Extract:
Jeff Pensiero is a successful visionary within the ski industry, and a passionate snowboarder that is able to connect dream, tenacity, and foresight into a successful package. As the founder and owner of Baldface Lodge in Nelson, BC, Jeff has created one of the most successful snowcat operations in North America. His extensive entrepreneurial skills and intimate understanding of the ski industry are welcome assets at the MRA roundtable.
Joe Turner started skiing at 2.5 years old and knew by the ripe age of 12 what his future entailed: owning his own ski area. To pursue his dream he began life as a ski racer in grade school and started up the first Ski & Snowboard Club at his high school, which he was president of until he left and migrated to Tahoe to snowboard after graduation. His passion for the outdoors took him to the waves to learn surfing, which diverted his love of snowboarding to telemarking. With a whisper in the winds calling him back to the mountains, Joe returned to his childhood dream place of Colorado, circa 1995. His adoration for the free heel boogie growing, he dedicated his life to telemarking. He developed his big mountain skills and took his passion to Jackson Hole where he organized and held the Telemark Extreme Skiing competition. The same year he ventured to Alaska to ski Haines with the first telemark crew to ever film in Alaska.
Joe has played many roles within the ski industry: athlete, professional ski patrol, snowmaker, event organizer, judge, film producer, and ambassador for his sponsors, just to name a few. Now a father of two, his interests revolve around family, being a professional telemark skier in the winter, and training horses in the summer, a reality that he feels great gratitude for. “Passion of life has led me down many paths that I have been blessed to be able to experience. Overall skiing has directed my entire life as I look back. This is something that that I hope future generations can also enjoy, and why I am involved with MRA… to make our sport sustainable.”
John Kircher is second-generation ski area management, having grown up in the business. When he was born his dad drove his mom halfway to the hospital in a slope groomer. From then on it was all downhill, working in all of the various sections of the ski and resort business including hotels and restaurants as well as mountain operations and maintenance. Not counting those early years up to age 22, he’s been in the ski industry for almost 30 years on a daily basis. He is a principal in Boyne Resorts, which operates 9 ski resorts from coast to coast and one in Canada. In addition to daily duties as general manager of Crystal Mountain, he also oversees daily operations at the Summit at Snoqualmie, WA; Brighton, UT; and Cypress Mountain, BC. He averages at least 110 days on skis!
Dr. Jonathan Tay learned to ski on a Michigan ski hill at the age of 10. When the ski area was built, garbage was brought to the top of the hill to increase the vertical drop to 220′. That was enough, however, for him to find his passion for being outside and sliding on snow (ice, really). This passion that he was fortunate enough to discover at such an early age has been the guiding light the rest of his life. All decisions he made from that point on have been based on the pursuit of skiing. His love for the mountain environment has taken him all over the world living and skiing, and finally settling down in proximity to Lake Tahoe and the Eastern Sierra since 1998, “I am a physician in Reno, NV. I am married to Monique, have a son (Alex) and a daughter (Megan) at home. Although I am not in the ski or environmental industry, I have been involved in business ventures in the medical field that is guided by one principle: do the right thing for the patient and community, and success will come.

What you are asked to do:
Write the next part of the MRA roundtable profiles, starting after the last sentence shown. The lines that follow are separate material and have no connection to the MRA roundtable profiles.

Data extract:
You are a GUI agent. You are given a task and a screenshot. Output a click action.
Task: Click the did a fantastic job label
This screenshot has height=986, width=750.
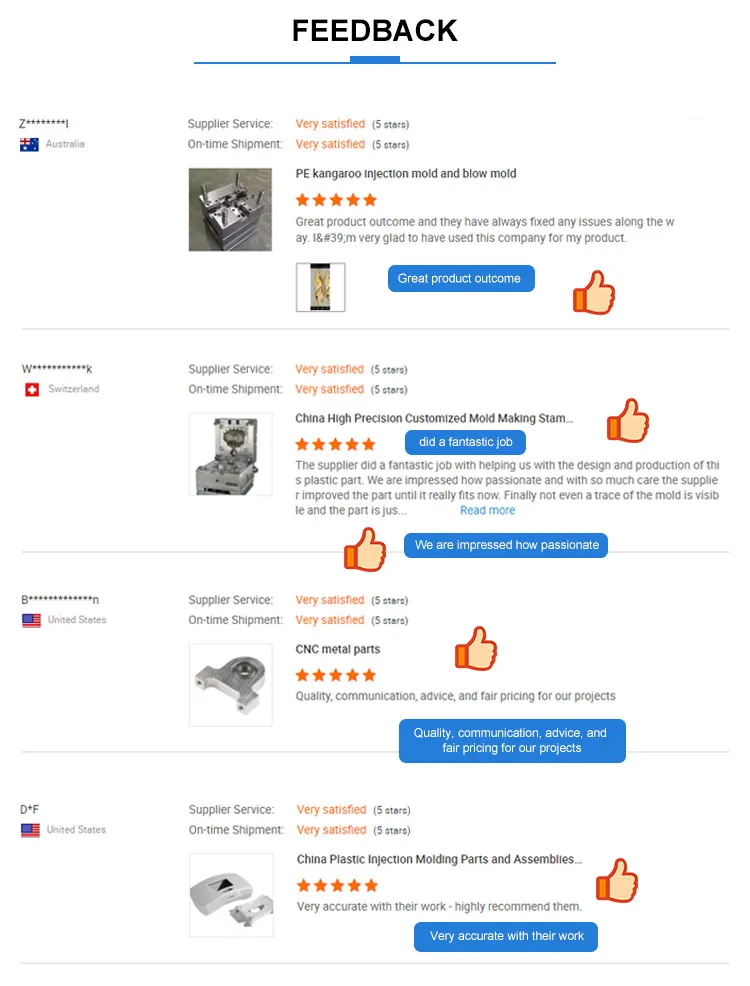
==
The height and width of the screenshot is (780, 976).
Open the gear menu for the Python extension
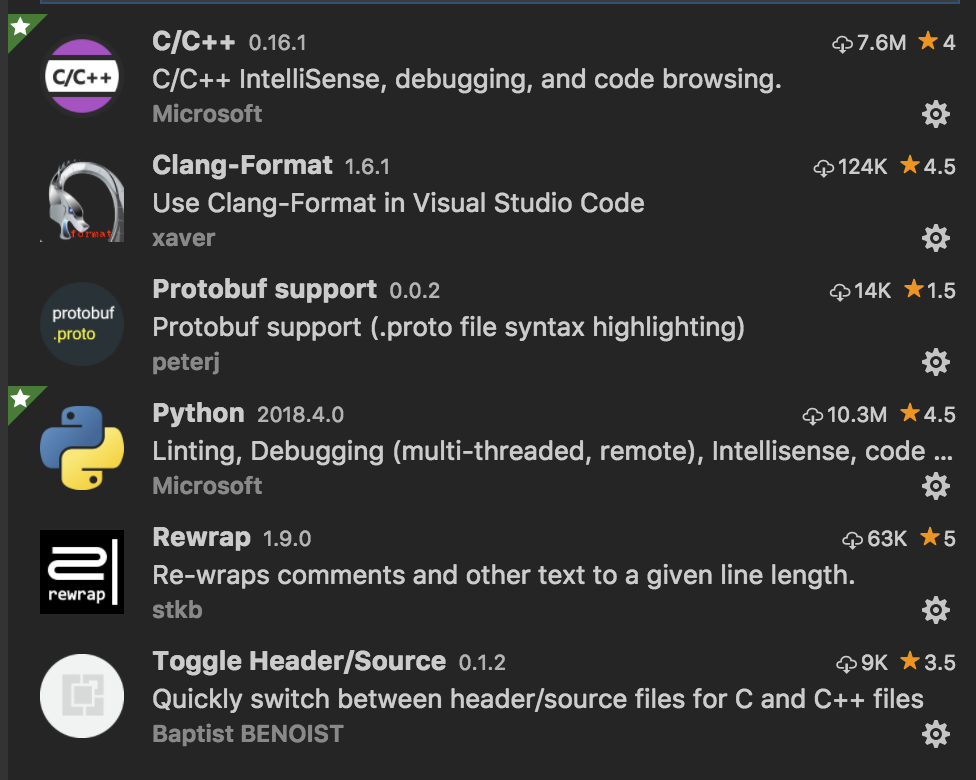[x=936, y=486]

Written response:
I believe the ski industry should do the right thing for the rider, community, and environment, and success will come. I have been following the grassroots movement that is now Mountain Riders Alliance since the Shames Mountain Cooperative movement. I have since then shared the dreams and vision of the MRA and its founding members. I see the mountain culture and riding experience being diluted and degraded by corporate greed and a ski industry motivated by short term financial profit at the expense of community and environment. MRA has an opportunity to bring skiing and riding back to the ski industry. MRA has an opportunity to share the passion of skiing and riding with the world, at the same time setting an example of community and environmental stewardship. Let’s leave this world a better place than we found it, and have fun seeking big lines while we are at it!”
Matt Hancock used to spend his winters in climate-controlled environments. A Converse High School All-American, a 3-time NCAA All-American, the 1990 NCAA Division III National Basketball Player of the Year, and two years playing professionally including a training camp with the Boston Celtics, Matt didn’t sport his first pair of skis until he was 18 and learned how to stop by running into the Mt Cranmore (NH) Base Lodge.
A college spring ski trip to Mammoth a few years later laid the groundwork for a career in the ski business. An avid outdoor enthusiast today, Matt is the owner of the Mt. Abram Ski Area – Maine’s soulful skier enclave.
Formerly, Matt was the President and CEO of Hancock Land Company, a sixth-generation family business competing in acquisition and to-the-mill-gate management of mid-market timber properties. Matt initiated and oversaw Hancock’s entry into the Forest Stewardship Council – an independent NGO promoting the responsible management of the world’s forests.
Matt is a recent recipient of the prestigious Down East Environmental Award (the only recipient ever from a private business), the Governor’s Award for Business Excellence, and the Maine Biz Next Award “people shaping the future of Maine’s Economy”, and was inducted into the 2012 Maine Sports Hall of Fame.
Matt serves as Treasurer to the Keep My Spirit Fund and the SO and Betty Hancock Scholarship Foundation, is the Chair of the Lake Region Youth Basketball League and is the former Chair of the Maine Association of Basketball Coaches’ Miss Maine Basketball Committee. Matt also coaches a 3rd and 4th grade and an 8th Grade AAU girl’s basketball team.
In addition to Mt. Abram, Matt manages his own real estate and investment portfolio. He is a graduate of Lake Region High School ‘85, Phillips Exeter Academy ’86, Colby College ’90, and Harvard Business School ‘04, and lives with his wife Tracy and three daughters Sarah, Sierra, and Shauna in Casco, Maine.
Tom Winter is a writer, photographer, pundit, consultant, and columnist and has been a fixture in skiing for nearly his entire life. A former racer who competed in Europe and North America, and a ski mountaineer with first descents around the world, Winter is best known for his work as an editor, writer, and photographer. The founding editor of the groundbreaking skiing title, Freeze, Winter currently contributes to and is published by every major skiing title. His work has also been featured in wide variety of other media outlets around the world, including the Los Angeles Times, ESPN, Outside, Frequency, and others.
Currently Tom resides in Boulder, Colorado, where he is a founding partner of the Carve Collective, a wintersports lifestyle design agency, and the principal of Tom Winter Media, a wintersports marketing and public relations consultancy. You can follow him on Twitter @tomwintermedia.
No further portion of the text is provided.